資料:USDA「Quarterly Hogs and Pigs」


● ● ● 拡大する豚肉生産量 ● ● ●

 安定的な飼養頭数の増加を背景に豚肉生産量は拡大傾向にあり、2005年は前年比0.8%増の938万2千トン、2006年第1四半期の豚肉生産量は前年同期比3.6%増の241万5千トンとなった。

 USDAによると、これは、(1)カナダ産の肥育素豚の輸入増加、(2)トウモロコシや大豆といった飼料価格が軟調に推移していることでと畜時生体重が増加していること、(3)一腹当たりの子豚産子数が増加基調にあること−などが要因とされている。第1四半期(2005年12月〜2006年2月)の繁殖用雌豚1頭当たりの平均産子数は9.03で、10年前の8.40と比べると7.5%の伸び率となるなど生産性は向上しており、これが生産量の増加を後押ししている。なお、2006年の豚肉生産量は、前年比3.1%増の967万3千トンとさらに増加するものと見込まれている。
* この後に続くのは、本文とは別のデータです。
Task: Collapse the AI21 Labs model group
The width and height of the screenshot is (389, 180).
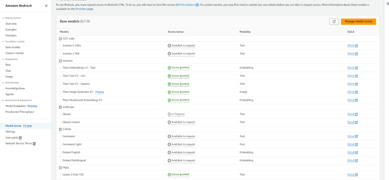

資料:USDA「Livestock, Dairy, and Poultry Outlook」
注:飼養頭数は、各年3月1日現在
注:2006年の枝肉生産量は予測値

一腹当たりの子豚産子数の推移

資料:USDA「Quarterly Hogs and Pigs」


● ● ● 2006年の生体豚輸入は増加の見込み ● ● ●

 米国の生体豚輸入の99%をカナダ産が占めている。USDAによると、2005年のカナダ産生体豚輸入量に占める肥育向け子豚の割合は約66.1%を占めたが、2006年はそれを上回ると見込んでいる。

 なお、カナダ国際貿易裁定委員会(CITT)は4月18日、米国産トウモロコシに対して暫定的に課していたアンチダンピング関税および相殺関税の撤回を決定した。これは、マニトバ州トウモロコシ生産者協会(MCGA)などが、補助金を受けた米国産トウモロコシがダンピング輸入されているとの申し立てに基づき、12月15日から暫定的にアンチダンピング関税(58米セント/ブッシェル)および相殺関税(1.07米ドル/ブッシェル)を適用していたものである。今回の決定により、暫定的に徴収されていた関税相当額は返済されることとなる。